Goal of the exercise: Could you update the entries below by replacing "At what coordinates should I click to accomplish" with "Which point should I click to accomplish" wherever it occurs, leaving everything else unchanged?
○ ○ ○
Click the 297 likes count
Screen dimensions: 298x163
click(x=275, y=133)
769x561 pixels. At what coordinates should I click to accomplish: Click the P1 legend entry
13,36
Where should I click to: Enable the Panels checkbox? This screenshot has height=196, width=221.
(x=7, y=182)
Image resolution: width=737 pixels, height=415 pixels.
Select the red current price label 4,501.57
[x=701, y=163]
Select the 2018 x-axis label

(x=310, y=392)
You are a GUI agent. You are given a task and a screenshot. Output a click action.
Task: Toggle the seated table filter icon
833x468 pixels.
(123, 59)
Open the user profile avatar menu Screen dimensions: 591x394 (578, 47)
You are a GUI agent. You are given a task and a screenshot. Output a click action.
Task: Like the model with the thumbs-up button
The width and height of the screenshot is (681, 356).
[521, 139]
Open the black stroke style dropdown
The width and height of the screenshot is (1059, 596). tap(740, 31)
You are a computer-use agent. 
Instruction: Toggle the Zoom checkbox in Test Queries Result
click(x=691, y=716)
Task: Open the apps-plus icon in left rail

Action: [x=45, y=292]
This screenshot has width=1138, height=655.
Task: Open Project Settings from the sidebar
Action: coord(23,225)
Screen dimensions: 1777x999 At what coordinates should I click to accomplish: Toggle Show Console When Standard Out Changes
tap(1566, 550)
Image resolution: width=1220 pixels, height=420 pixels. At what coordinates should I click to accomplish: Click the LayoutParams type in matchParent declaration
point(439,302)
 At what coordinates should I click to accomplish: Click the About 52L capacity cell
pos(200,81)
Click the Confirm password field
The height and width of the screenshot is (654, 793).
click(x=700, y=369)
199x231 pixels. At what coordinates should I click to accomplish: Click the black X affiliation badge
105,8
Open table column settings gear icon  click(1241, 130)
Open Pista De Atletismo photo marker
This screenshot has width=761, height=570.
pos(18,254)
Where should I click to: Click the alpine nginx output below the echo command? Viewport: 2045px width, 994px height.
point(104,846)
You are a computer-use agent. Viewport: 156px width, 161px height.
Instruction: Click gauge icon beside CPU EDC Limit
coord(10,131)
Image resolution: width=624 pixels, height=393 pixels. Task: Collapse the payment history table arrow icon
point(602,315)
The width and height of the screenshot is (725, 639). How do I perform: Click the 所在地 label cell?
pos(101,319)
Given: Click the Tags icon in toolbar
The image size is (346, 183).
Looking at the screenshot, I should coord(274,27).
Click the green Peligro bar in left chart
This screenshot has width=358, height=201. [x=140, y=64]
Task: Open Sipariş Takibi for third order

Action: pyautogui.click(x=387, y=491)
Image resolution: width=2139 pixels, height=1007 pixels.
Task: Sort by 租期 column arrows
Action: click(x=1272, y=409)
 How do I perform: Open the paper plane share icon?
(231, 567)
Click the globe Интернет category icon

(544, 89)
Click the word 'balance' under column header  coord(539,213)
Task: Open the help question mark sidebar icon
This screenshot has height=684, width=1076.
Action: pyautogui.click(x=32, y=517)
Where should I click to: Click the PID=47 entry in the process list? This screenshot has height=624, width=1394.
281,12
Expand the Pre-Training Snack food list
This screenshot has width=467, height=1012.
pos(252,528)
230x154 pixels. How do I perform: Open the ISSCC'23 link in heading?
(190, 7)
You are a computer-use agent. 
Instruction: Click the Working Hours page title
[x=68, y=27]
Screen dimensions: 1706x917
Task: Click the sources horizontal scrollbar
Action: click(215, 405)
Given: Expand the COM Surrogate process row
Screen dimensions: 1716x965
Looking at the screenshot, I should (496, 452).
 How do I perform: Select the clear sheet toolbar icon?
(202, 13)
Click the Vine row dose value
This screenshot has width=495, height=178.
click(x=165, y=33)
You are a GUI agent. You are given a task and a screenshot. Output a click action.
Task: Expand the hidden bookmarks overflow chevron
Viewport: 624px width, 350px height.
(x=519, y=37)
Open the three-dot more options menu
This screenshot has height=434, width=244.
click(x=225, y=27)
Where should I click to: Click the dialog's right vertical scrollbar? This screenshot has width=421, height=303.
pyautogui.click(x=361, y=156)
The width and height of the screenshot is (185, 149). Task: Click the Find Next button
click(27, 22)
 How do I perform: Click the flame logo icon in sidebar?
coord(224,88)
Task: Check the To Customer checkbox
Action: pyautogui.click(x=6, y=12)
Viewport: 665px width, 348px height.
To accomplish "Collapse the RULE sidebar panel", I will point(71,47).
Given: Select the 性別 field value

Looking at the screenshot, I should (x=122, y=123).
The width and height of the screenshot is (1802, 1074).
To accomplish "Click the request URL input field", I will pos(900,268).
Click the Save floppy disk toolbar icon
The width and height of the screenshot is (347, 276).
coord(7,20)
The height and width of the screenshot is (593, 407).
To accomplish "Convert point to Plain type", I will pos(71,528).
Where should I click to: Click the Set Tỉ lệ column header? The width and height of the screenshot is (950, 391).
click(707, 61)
○ ○ ○
Problem solution:
Click the 297 likes count
Screen dimensions: 298x163
click(x=275, y=133)
769x561 pixels. Which point should I click to accomplish: Click the P1 legend entry
13,36
Where should I click to: Enable the Panels checkbox? This screenshot has height=196, width=221.
(x=7, y=182)
Image resolution: width=737 pixels, height=415 pixels.
Select the red current price label 4,501.57
[x=701, y=163]
Select the 2018 x-axis label

(x=310, y=392)
You are a GUI agent. You are given a task and a screenshot. Output a click action.
Task: Toggle the seated table filter icon
833x468 pixels.
(123, 59)
Open the user profile avatar menu Screen dimensions: 591x394 (578, 47)
You are a GUI agent. You are given a task and a screenshot. Output a click action.
Task: Like the model with the thumbs-up button
The width and height of the screenshot is (681, 356).
[521, 139]
Open the black stroke style dropdown
The width and height of the screenshot is (1059, 596). tap(740, 31)
You are a computer-use agent. 
Instruction: Toggle the Zoom checkbox in Test Queries Result
click(x=691, y=716)
Task: Open the apps-plus icon in left rail

Action: [x=45, y=292]
This screenshot has width=1138, height=655.
Task: Open Project Settings from the sidebar
Action: coord(23,225)
Screen dimensions: 1777x999 Which point should I click to accomplish: Toggle Show Console When Standard Out Changes
tap(1566, 550)
Image resolution: width=1220 pixels, height=420 pixels. Which point should I click to accomplish: Click the LayoutParams type in matchParent declaration
point(439,302)
 Which point should I click to accomplish: Click the About 52L capacity cell
pos(200,81)
Click the Confirm password field
The height and width of the screenshot is (654, 793).
click(x=700, y=369)
199x231 pixels. Which point should I click to accomplish: Click the black X affiliation badge
105,8
Open table column settings gear icon  click(1241, 130)
Open Pista De Atletismo photo marker
This screenshot has width=761, height=570.
pos(18,254)
Where should I click to: Click the alpine nginx output below the echo command? Viewport: 2045px width, 994px height.
point(104,846)
You are a computer-use agent. Viewport: 156px width, 161px height.
Instruction: Click gauge icon beside CPU EDC Limit
coord(10,131)
Image resolution: width=624 pixels, height=393 pixels. Task: Collapse the payment history table arrow icon
point(602,315)
The width and height of the screenshot is (725, 639). How do I perform: Click the 所在地 label cell?
pos(101,319)
Given: Click the Tags icon in toolbar
The image size is (346, 183).
Looking at the screenshot, I should coord(274,27).
Click the green Peligro bar in left chart
This screenshot has width=358, height=201. [x=140, y=64]
Task: Open Sipariş Takibi for third order

Action: pyautogui.click(x=387, y=491)
Image resolution: width=2139 pixels, height=1007 pixels.
Task: Sort by 租期 column arrows
Action: click(x=1272, y=409)
 How do I perform: Open the paper plane share icon?
(231, 567)
Click the globe Интернет category icon

(544, 89)
Click the word 'balance' under column header  coord(539,213)
Task: Open the help question mark sidebar icon
This screenshot has height=684, width=1076.
Action: pyautogui.click(x=32, y=517)
Where should I click to: Click the PID=47 entry in the process list? This screenshot has height=624, width=1394.
281,12
Expand the Pre-Training Snack food list
This screenshot has width=467, height=1012.
pos(252,528)
230x154 pixels. How do I perform: Open the ISSCC'23 link in heading?
(190, 7)
You are a computer-use agent. 
Instruction: Click the Working Hours page title
[x=68, y=27]
Screen dimensions: 1706x917
Task: Click the sources horizontal scrollbar
Action: click(215, 405)
Given: Expand the COM Surrogate process row
Screen dimensions: 1716x965
Looking at the screenshot, I should (496, 452).
 How do I perform: Select the clear sheet toolbar icon?
(202, 13)
Click the Vine row dose value
This screenshot has width=495, height=178.
click(x=165, y=33)
You are a GUI agent. You are given a task and a screenshot. Output a click action.
Task: Expand the hidden bookmarks overflow chevron
Viewport: 624px width, 350px height.
(x=519, y=37)
Open the three-dot more options menu
This screenshot has height=434, width=244.
click(x=225, y=27)
Where should I click to: Click the dialog's right vertical scrollbar? This screenshot has width=421, height=303.
pyautogui.click(x=361, y=156)
The width and height of the screenshot is (185, 149). Task: Click the Find Next button
click(27, 22)
 How do I perform: Click the flame logo icon in sidebar?
coord(224,88)
Task: Check the To Customer checkbox
Action: pyautogui.click(x=6, y=12)
Viewport: 665px width, 348px height.
To accomplish "Collapse the RULE sidebar panel", I will point(71,47).
Given: Select the 性別 field value

Looking at the screenshot, I should (x=122, y=123).
The width and height of the screenshot is (1802, 1074).
To accomplish "Click the request URL input field", I will pos(900,268).
Click the Save floppy disk toolbar icon
The width and height of the screenshot is (347, 276).
coord(7,20)
The height and width of the screenshot is (593, 407).
To accomplish "Convert point to Plain type", I will pos(71,528).
Where should I click to: Click the Set Tỉ lệ column header? The width and height of the screenshot is (950, 391).
click(707, 61)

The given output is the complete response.